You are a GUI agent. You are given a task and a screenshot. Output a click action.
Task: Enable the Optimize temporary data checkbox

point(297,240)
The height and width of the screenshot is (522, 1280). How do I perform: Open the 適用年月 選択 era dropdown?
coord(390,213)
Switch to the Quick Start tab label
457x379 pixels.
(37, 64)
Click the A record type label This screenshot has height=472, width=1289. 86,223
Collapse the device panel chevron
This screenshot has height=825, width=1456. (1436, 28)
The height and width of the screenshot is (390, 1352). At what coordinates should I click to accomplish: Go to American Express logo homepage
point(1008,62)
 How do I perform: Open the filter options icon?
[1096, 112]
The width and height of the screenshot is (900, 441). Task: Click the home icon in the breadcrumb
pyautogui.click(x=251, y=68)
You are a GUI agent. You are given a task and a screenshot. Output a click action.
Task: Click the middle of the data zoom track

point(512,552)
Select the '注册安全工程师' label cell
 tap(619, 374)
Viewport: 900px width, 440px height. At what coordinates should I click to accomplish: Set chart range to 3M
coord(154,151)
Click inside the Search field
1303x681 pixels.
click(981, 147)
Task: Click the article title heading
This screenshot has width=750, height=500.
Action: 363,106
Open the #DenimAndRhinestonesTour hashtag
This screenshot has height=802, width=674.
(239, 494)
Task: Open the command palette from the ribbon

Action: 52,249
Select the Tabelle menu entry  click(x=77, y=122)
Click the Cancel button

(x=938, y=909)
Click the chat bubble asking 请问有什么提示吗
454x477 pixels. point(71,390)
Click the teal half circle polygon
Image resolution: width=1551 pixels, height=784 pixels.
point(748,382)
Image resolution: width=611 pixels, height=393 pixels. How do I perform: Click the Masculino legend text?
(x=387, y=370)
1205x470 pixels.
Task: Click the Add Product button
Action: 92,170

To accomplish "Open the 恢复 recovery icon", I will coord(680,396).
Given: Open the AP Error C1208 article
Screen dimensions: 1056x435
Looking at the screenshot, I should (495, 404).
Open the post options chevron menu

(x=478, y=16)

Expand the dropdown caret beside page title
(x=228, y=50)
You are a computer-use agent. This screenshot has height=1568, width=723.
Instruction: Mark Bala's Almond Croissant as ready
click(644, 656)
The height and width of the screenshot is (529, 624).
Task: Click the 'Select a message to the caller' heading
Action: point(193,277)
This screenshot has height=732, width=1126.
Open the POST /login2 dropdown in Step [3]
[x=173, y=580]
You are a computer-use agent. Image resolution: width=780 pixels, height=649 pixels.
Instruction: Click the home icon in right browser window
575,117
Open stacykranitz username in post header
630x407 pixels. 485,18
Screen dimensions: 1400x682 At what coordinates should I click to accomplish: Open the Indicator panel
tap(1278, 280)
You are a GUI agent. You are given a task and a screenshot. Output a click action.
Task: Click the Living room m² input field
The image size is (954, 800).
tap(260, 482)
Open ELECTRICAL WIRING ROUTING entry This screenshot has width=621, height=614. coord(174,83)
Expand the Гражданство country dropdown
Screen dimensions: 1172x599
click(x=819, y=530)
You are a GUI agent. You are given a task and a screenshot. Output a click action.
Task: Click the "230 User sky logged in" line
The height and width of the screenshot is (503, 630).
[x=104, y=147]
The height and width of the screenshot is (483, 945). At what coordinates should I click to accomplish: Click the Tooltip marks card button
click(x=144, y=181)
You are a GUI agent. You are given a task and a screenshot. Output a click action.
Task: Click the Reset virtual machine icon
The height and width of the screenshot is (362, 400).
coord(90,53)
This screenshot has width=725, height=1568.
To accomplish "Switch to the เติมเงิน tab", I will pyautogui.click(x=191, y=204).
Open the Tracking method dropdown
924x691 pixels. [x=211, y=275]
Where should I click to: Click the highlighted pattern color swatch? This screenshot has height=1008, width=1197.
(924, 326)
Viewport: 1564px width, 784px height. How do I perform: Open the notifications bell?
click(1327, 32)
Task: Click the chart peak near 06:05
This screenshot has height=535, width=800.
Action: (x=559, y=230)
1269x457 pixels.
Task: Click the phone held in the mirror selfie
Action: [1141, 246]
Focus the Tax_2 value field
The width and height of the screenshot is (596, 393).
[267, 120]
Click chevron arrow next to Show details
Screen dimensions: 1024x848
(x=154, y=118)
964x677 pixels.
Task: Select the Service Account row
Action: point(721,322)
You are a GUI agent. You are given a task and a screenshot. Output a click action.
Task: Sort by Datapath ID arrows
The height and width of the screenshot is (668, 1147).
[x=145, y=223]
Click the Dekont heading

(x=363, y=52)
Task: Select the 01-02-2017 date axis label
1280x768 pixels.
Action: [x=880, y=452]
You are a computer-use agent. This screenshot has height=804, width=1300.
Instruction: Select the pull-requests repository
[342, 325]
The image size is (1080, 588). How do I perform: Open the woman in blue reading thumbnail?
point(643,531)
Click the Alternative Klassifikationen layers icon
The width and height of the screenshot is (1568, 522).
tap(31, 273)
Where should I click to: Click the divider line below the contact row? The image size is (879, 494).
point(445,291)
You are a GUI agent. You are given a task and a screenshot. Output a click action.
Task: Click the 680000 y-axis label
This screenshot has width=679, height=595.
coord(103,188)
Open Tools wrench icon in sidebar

_WHAT IS NEEDED_. Only the lines above from the line with "Collapse the device panel chevron" to the line with "Given: Open the AP Error C1208 article", those two lines included, should be reproduced exactly.

_ANSWER TO THIS PROBLEM_.
Collapse the device panel chevron
This screenshot has height=825, width=1456. (1436, 28)
The height and width of the screenshot is (390, 1352). At what coordinates should I click to accomplish: Go to American Express logo homepage
point(1008,62)
 How do I perform: Open the filter options icon?
[1096, 112]
The width and height of the screenshot is (900, 441). Task: Click the home icon in the breadcrumb
pyautogui.click(x=251, y=68)
You are a GUI agent. You are given a task and a screenshot. Output a click action.
Task: Click the middle of the data zoom track

point(512,552)
Select the '注册安全工程师' label cell
 tap(619, 374)
Viewport: 900px width, 440px height. At what coordinates should I click to accomplish: Set chart range to 3M
coord(154,151)
Click inside the Search field
1303x681 pixels.
click(981, 147)
Task: Click the article title heading
This screenshot has width=750, height=500.
Action: 363,106
Open the #DenimAndRhinestonesTour hashtag
This screenshot has height=802, width=674.
(239, 494)
Task: Open the command palette from the ribbon

Action: 52,249
Select the Tabelle menu entry  click(x=77, y=122)
Click the Cancel button

(x=938, y=909)
Click the chat bubble asking 请问有什么提示吗
454x477 pixels. point(71,390)
Click the teal half circle polygon
Image resolution: width=1551 pixels, height=784 pixels.
point(748,382)
Image resolution: width=611 pixels, height=393 pixels. How do I perform: Click the Masculino legend text?
(x=387, y=370)
1205x470 pixels.
Task: Click the Add Product button
Action: 92,170

To accomplish "Open the 恢复 recovery icon", I will coord(680,396).
Given: Open the AP Error C1208 article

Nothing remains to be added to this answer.